“Las empresas petroleras que están trabajando en Venezuela lo hacen con una licencia del Departamento del Tesoro”, recordó ayer el asesor político de María Corina Machado en Estados Unidos, Rafael de la Cruz, en una conferencia organizada por la Americas Society/Council of the Americas en Nueva York.
Estos permisos, en un contexto de sanciones de Washington a Caracas, pretendían “estimular al gobierno a negociar nuevamente con Estados Unidos”, según De la Cruz. Pero “no han funcionado” y, por el contrario, “son un salvavidas para el régimen”, argumentó.
Las empresas petroleras que operan en Venezuela mediante esta modalidad de licencias son principalmente la estadounidense Chevron, la española Repsol y la italiana Eni, recordó.
Cuando el régimen venezolano se “ha sentado a negociar” lo hizo “porque tiene una presión económica importante”, señaló De la Cruz. Y esa presión es la que la oposición reclama ahora de parte de Estados Unidos en busca de que se reconozca la voluntad popular que pidió “mayoritariamente” un cambio en Venezuela.

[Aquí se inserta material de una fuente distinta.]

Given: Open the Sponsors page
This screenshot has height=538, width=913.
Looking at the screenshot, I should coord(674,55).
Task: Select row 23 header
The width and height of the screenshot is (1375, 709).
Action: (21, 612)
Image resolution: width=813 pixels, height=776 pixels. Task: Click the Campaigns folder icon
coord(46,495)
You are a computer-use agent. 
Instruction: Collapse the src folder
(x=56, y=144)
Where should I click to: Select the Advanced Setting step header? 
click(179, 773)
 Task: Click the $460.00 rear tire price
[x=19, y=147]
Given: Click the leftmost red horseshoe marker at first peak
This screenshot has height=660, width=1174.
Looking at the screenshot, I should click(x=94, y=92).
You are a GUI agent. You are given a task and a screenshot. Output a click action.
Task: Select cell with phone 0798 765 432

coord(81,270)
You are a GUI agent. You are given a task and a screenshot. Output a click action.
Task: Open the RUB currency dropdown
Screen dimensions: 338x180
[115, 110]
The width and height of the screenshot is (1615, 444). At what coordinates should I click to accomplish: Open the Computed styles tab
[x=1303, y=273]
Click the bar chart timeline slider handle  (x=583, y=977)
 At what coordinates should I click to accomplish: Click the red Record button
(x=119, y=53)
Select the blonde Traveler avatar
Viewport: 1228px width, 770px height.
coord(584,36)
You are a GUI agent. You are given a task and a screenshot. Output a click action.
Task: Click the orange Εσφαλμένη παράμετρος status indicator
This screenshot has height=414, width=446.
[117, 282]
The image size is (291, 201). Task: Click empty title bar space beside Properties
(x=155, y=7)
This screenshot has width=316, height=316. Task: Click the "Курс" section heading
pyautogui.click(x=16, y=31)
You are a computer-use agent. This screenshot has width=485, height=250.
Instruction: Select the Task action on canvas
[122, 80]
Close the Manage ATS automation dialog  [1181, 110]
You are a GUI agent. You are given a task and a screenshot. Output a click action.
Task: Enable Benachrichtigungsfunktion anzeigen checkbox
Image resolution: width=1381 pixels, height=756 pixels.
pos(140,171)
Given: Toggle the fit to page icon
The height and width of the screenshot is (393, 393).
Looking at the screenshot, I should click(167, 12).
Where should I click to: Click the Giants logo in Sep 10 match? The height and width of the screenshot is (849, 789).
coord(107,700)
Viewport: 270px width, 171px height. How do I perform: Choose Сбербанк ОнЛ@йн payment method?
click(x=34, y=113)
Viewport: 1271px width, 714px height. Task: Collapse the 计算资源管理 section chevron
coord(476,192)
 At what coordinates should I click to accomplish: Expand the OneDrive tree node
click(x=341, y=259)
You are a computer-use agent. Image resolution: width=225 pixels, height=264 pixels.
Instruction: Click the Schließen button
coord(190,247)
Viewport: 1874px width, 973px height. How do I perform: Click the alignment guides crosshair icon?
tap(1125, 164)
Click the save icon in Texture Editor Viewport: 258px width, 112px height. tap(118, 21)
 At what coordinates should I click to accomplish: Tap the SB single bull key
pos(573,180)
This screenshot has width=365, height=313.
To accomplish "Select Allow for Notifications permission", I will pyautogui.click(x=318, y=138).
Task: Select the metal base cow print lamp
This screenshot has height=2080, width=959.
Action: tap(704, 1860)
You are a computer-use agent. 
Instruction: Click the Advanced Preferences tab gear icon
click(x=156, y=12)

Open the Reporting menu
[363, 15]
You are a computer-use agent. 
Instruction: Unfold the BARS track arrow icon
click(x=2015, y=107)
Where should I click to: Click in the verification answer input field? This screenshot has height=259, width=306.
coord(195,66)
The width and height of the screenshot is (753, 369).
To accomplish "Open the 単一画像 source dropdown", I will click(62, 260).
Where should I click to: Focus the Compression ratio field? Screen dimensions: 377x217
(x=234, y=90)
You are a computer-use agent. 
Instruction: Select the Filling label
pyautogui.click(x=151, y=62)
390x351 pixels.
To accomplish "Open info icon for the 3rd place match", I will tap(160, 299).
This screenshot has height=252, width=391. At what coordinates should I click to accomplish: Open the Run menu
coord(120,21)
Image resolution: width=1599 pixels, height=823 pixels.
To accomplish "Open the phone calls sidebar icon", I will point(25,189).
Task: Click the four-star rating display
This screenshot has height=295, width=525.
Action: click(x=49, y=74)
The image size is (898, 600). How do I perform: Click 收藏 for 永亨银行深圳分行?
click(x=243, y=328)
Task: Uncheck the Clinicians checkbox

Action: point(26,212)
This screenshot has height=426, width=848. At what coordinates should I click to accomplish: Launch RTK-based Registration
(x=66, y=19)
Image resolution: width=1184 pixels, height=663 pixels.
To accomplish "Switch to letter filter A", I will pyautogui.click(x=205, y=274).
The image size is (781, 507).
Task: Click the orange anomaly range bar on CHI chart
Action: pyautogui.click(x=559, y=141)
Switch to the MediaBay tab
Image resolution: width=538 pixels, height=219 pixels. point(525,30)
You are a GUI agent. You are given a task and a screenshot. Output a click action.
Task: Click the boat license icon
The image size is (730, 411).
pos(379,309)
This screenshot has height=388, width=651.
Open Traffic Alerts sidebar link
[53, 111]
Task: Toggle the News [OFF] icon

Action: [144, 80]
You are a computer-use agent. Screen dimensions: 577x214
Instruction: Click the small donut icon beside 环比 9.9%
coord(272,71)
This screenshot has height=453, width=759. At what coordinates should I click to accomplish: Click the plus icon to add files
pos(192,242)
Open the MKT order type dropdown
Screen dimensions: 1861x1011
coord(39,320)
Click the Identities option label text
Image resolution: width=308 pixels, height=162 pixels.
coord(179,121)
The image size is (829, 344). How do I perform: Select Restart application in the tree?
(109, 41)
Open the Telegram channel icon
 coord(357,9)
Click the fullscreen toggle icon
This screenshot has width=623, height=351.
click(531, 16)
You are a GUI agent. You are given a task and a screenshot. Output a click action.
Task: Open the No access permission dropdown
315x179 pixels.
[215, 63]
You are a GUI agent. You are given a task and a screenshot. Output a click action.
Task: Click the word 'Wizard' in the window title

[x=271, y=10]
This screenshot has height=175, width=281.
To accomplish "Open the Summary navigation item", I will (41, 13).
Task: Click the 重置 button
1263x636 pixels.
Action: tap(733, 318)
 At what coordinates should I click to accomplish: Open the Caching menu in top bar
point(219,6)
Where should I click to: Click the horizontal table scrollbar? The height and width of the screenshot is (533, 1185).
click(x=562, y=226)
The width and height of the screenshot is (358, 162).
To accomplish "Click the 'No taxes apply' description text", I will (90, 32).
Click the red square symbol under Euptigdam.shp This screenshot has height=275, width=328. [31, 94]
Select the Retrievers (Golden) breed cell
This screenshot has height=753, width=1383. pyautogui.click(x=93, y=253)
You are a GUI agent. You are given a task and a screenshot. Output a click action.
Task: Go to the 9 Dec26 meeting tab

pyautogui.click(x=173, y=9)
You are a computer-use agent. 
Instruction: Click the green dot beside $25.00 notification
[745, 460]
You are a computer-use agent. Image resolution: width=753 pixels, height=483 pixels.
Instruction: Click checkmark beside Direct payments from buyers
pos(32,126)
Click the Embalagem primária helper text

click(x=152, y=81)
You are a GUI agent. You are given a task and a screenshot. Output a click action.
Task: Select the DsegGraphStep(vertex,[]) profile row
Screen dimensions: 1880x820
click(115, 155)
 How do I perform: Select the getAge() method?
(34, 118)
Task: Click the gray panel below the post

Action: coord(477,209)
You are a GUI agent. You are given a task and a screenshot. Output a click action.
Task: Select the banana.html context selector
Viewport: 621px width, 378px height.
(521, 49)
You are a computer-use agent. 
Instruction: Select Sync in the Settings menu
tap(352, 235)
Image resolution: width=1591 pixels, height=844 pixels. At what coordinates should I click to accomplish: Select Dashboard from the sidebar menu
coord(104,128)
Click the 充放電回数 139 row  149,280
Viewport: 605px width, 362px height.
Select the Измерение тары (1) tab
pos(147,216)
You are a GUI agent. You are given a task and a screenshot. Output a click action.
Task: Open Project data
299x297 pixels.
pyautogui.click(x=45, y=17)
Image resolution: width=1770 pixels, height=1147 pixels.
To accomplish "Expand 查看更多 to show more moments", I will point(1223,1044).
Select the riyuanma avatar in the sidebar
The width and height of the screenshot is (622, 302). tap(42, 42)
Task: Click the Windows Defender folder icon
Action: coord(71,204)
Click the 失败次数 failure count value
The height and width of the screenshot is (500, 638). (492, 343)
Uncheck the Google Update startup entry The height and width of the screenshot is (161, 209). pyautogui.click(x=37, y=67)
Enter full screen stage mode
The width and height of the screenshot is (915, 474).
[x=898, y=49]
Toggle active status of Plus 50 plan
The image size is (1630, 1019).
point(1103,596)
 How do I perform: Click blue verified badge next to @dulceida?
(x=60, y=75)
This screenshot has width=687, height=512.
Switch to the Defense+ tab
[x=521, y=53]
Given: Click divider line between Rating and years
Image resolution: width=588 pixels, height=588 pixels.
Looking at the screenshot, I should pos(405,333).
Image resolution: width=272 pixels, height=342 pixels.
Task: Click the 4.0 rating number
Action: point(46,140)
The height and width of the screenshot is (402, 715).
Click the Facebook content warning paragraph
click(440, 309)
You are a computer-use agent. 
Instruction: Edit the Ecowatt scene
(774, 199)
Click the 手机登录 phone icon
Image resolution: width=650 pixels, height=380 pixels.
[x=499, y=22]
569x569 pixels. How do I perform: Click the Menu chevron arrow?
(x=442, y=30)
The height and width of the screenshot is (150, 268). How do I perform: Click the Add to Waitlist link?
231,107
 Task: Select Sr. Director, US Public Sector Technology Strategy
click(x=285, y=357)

Maduro se atribuyó la victoria en las elecciones de julio, pese a que casi dos meses después sigue sin presentar las actas de votación.
En el Congreso estadounidense se están tramitando cuatro leyes que conciernen a Venezuela, y “al menos tres de ellas tienen una previsión sobre el tema de suspender las licencias”, recordó el asesor de Machado. “Si Estados Unidos termina tomando la decisión de no seguir renovando las licencias, o el Congreso (...) aprueba una ley que obliga a la administración (gobierno, ndlr) a no otorgar licencias, eso va a ser una presión adicional muy importante”, sostuvo.
Obligaría a Maduro a sentarse a negociar y “acordar garantías” para que el régimen entregue de “manera pacífica y ordenada el gobierno”.
Para Gustavo García, asesor económico de Machado, existen “enormes oportunidades” para los inversores en Venezuela, en particular en el sector del petróleo, donde la producción podría pasar de los 900.000 barriles diarios actuales a los 3,5 o 4 millones.
FMI, COMO SALIDA. El restablecimiento de relaciones con instituciones financieras internacionales y con los organismos multilaterales será imprescindible para solventar la crisis venezolana si el chavismo accediera a dejar el poder, detallaron ayer varios asesores del equipo económico y político de Machado.
“Se requeriría una inversión del 6% del PIB en infraestructura y servicios públicos que saldría de acuerdos con el Fondo Monetario Internacional (FMI) o el Banco Mundial. En total, se necesitarían unos 60 o 70 mil millones de dólares como parte de un plan para cinco años”, explicó el asesor económico y político de la líder opositora venezolana.